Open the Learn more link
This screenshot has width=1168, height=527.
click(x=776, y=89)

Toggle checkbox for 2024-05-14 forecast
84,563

_ _ _ _ _

> Prompt
Line by line, retype the data exactly as written.

> Answer to this task
Open the Learn more link
This screenshot has width=1168, height=527.
click(x=776, y=89)

Toggle checkbox for 2024-05-14 forecast
84,563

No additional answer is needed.